Americans are concerned about whether and how their personally identifiable information is being collected and retained by businesses and service providers. For example, a 2020 KPMG survey indicated U.S. consumers are increasingly concerned about how companies protect their personal data. An astonishing 97 percent said data privacy is important to them, and 56 percent indicated they wanted more control over such data.
The gap between sentiment and actual practice now is apparent, for the first time, by having data available showing what individuals might do if empowered by law to force companies to delete their personal data. That right is accorded to all California citizens under the California Consumer Privacy Act (CCPA), which took effect on January 1, 2020. Businesses covered by the CCPA are required to delete this personal information if requested by an individual when it no longer is needed by a business or otherwise can be kept under the law by a business for specific purposes.
Granted, the right of deletion is not absolute and must be initiated by individuals rather than companies. They must follow a two-step process that includes verification, and businesses can respond by presenting other options short of complete deletion as a way to keep some amount of personal information in an active database. These procedures may dissuade may from submitting a deletion request.
Some active participation by consumers, however, seems likely to always be part of any data deletion requirement enacted into law, whether on the state or federal level. But the initial deletion request data under the CCPA, which must be reported to the state, suggests that what people say and what they actually do is a larger issue that needs to be addressed.
There are over 32 million Californians who are online. Of these, during the first year that the CCPA was in force, Microsoft was the only company that received more than one million consumer data deletion requests (2.95 million). Apple received about 670,00 requests, Amazon about 101,000, and Facebook about 44,000. And Google? Only 516 requests.

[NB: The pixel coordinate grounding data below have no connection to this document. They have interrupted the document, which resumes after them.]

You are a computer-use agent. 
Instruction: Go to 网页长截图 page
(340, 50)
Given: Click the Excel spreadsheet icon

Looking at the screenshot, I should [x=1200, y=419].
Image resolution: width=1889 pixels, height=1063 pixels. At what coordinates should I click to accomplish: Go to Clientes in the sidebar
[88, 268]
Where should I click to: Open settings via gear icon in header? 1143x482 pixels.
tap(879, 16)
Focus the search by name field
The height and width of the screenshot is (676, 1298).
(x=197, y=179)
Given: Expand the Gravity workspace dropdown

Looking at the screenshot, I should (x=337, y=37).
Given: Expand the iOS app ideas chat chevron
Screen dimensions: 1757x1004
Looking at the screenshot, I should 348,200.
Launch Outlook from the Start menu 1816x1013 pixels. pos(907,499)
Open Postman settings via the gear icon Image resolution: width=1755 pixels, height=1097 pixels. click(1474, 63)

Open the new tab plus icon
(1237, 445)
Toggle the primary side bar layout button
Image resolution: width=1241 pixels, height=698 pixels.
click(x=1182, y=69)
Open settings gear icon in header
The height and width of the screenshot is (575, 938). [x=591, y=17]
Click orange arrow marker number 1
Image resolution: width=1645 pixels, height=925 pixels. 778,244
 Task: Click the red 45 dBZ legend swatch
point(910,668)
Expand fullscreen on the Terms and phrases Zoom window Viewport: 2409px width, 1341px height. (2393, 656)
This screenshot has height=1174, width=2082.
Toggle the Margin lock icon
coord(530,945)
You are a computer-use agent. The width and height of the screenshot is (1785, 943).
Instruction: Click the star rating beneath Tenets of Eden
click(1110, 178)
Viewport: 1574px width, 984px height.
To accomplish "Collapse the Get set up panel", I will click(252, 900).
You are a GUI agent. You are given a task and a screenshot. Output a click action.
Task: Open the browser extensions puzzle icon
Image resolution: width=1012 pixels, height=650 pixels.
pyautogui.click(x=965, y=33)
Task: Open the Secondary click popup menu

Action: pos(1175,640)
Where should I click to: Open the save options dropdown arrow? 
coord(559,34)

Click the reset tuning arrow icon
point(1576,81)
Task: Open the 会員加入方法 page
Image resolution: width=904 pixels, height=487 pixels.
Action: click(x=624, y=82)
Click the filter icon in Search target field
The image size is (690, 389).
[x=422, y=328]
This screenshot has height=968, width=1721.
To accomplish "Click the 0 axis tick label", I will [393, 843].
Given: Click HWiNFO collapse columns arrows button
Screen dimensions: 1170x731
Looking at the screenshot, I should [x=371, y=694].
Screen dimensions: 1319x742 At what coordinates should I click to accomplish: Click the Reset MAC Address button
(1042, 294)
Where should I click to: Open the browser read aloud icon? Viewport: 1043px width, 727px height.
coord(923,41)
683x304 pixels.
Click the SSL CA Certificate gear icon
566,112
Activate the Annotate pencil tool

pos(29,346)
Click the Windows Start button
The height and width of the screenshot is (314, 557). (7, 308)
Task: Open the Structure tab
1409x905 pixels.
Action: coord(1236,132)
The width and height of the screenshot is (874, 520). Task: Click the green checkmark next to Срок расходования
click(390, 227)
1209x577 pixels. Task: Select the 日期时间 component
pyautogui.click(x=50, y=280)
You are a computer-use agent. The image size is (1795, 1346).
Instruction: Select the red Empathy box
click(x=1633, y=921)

Looking at this data both by company and collectively, it is readily apparent these figures are far below any that could be expected based on how intensely people say they feel about their personal information or their expressed desire to have more control over it. Does this mean that the law is not working as intended, that people say one thing and do another? Perhaps even both explanations make sense.
This is a critical area that deserves further research. It may suggest that the data deletion request process needs to be streamlined and contain fewer opportunities for companies to claim exemptions. Or it may suggest that the problem is one that exists more in theory than in practice.
Public policymakers at all levels of government should turn their attention to this concern, too. Any future legislation, including a possible federal law to be enacted in the 117th Congress, will require sufficient political capital of voters who believe that a data deletion mandate reflects their popular will and provides an effective mechanism in addressing a matter of clear public concern.